That would be Joan Rivers. I will admit it to you, because I know you won’t tell anyone. But for the past few years, I have been living on the dark side. That would be the side where Fashion Police is on TV every Friday night. I know it doesn’t make any sense, and you are probably wondering whose blog you’re on right now. I don’t understand it either.
I even dragged Steve into my mess (and really, if you tell him I told you, he will kill me). We all know I don’t give two hoots, or even half-a-hoot, about fashion. I am not sure why I went there, or why I stayed. I like Kelly Osborne and love seeing how long she can pull off the purple hair. And I like George, because he wears no socks with panache and he’s pretty and positive. Guiliana still puzzles me. But this was really about Joan.
I think I loved how she said ANYTHING. And that she’s been doing this for so long, and keeps reinventing herself, with and without plastic surgery. And the show segments, like Rate that Rack, Starlet or Streetwalker, B*tch Stole My Look, gave women equal time with the men in the juvenile humor department. Which was fun for a moment.

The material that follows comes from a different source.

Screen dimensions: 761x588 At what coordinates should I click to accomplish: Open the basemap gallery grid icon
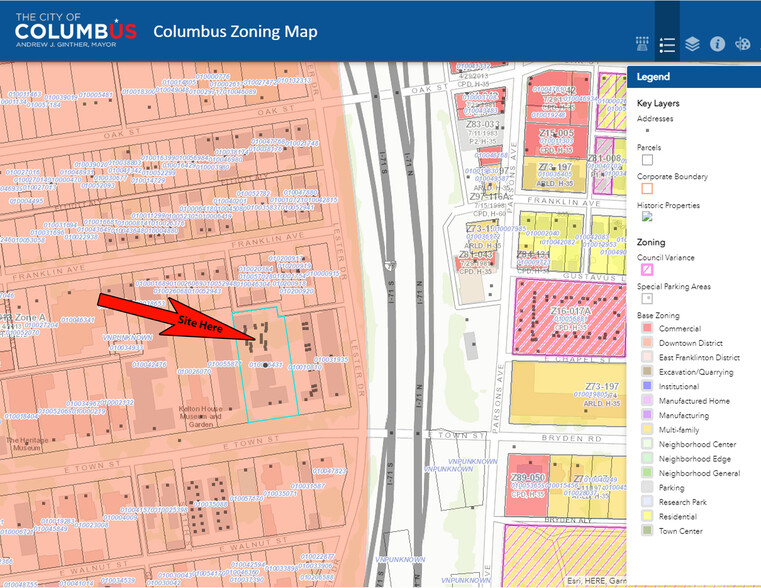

Kate was home at Christmas and I had the show on. I believe her response was, “It’s clear the people working for her get paid to laugh at her jokes. What’s your excuse?” She may not have said the last part with her outside voice, but I got the message.
But the truth is, it’s mean. Cringe-worthy mean.
But I kept at it, with a glass of wine and a tiny bit of guilt.
I watched her documentary, A Piece of Work and mustered up some respect for her role in the evolution of female comedians. I was impressed with her file cabinet wall of jokes…both the amount of material and her organization system. I followed her on Twitter. I defended her, at least in my own brain.
But then she went over the edge. She’s been engaged in fat shaming for a long time, but she recently took on Lena Dunham, and that was it for me. I didn’t even listen to the interview, and I have never seen an episode of Girls. But this was the boundary, and for me, it was crossed. She did it earlier with Adele, and I don’t know why it bothered me more this time.
Maybe it’s because I am watching my daughters climb and claw into the world, one that needs all the compassion it can get. Maybe it’s because I know how much confidence it takes to walk out the door each morning when you’re NOT a single digit size, and I don’t think celebrity changes it all that much. I had a conversation with a friend the other day who said bullying words were actually a form of violence. And you know, I think he’s right.
I deleted the show from my DVR settings. I unfollowed her on Twitter. I didn’t even watch her on the Tonight Show. She will never know and I am certain she doesn’t care.
But I know, and I care. And at fifty-six, I think I am mature enough to recognize that bullying isn’t ok, even if it’s for a laugh.
Sorry (not sorry) Joan, we’re done. I’m over it, and you.